Date: Thursday, November 20, 2025

Location: 31 Washington Pl (Silver Ctr) 

In this talk, Yutong will discuss prediction problems with a focus on recent work on PEVA (Whole Body Conditioned Egocentric Video Prediction). The work trains models to forecast first person video using past observations and future actions represented through 3D body pose trajectories. By conditioning on kinematic pose structured by the body’s joint hierarchy, the model learns how human physical actions affect the environment from an egocentric viewpoint.
The approach uses an auto regressive conditional diffusion transformer trained on Nymeria, a large scale dataset containing real world egocentric video paired with full body motion capture.

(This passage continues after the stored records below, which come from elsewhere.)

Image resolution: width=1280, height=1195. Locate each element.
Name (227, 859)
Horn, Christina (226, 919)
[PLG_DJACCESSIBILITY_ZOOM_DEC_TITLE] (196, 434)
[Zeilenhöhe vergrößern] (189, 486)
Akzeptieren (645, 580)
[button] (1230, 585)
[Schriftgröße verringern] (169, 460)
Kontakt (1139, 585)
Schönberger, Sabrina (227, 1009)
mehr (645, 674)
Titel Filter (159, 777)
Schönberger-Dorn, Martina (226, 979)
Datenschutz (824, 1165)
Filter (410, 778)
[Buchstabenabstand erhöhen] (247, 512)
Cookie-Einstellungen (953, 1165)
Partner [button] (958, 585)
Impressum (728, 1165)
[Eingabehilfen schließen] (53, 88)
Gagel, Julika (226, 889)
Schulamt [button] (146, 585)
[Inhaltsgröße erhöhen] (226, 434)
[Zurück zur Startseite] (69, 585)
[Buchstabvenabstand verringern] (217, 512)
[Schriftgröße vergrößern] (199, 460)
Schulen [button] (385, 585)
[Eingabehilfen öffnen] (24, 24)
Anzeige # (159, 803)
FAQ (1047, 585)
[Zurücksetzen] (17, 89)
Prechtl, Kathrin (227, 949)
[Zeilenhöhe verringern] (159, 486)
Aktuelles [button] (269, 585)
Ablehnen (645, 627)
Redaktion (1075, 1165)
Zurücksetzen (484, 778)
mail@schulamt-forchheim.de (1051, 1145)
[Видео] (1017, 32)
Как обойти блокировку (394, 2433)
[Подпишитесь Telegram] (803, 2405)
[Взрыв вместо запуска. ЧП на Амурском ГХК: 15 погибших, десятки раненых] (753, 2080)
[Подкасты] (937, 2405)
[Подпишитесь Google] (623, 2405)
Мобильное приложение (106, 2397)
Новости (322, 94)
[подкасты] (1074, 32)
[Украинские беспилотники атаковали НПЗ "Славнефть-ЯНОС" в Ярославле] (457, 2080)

A hierarchical evaluation protocol with increasingly challenging tasks allows for thorough analysis of the model’s embodied prediction and control capabilities.
This research offers an early step toward handling the challenges of modeling complex real world environments and embodied agent behavior through video prediction from the human perspective. Yutong will discuss the technical method, open problems, and future directions for this line of work.

Bio: Yutong Bai is currently a Postdoc Researcher at UC Berkeley (Berkeley AI Research), advised by Prof. Alexei (Alyosha) Efros, Prof. Jitendra Malik, and Prof. Trevor Darrell. Prior to that, she obtained her PhD in Computer Science at Johns Hopkins University advised by Prof. Alan Yuille. She has interned at Meta AI (FAIR Labs) and Google Brain, and was selected as a 2023 Apple Scholar and an MIT EECS Rising Star. Her work was selected as a finalist in CVPR 2022 Best Paper Award. Homepage: yutongbai.com
Her research aims to build intelligent systems from first principles: systems that do not merely fit patterns or follow instructions, but that gradually develop structure, abstraction, and behavior through learning itself. She is interested in how intelligence emerges not from handcrafted pipelines or task-specific heuristics, but from exposure to behaviorally rich, understructured environments where models must learn what to attend to, how to reason, and how to improve.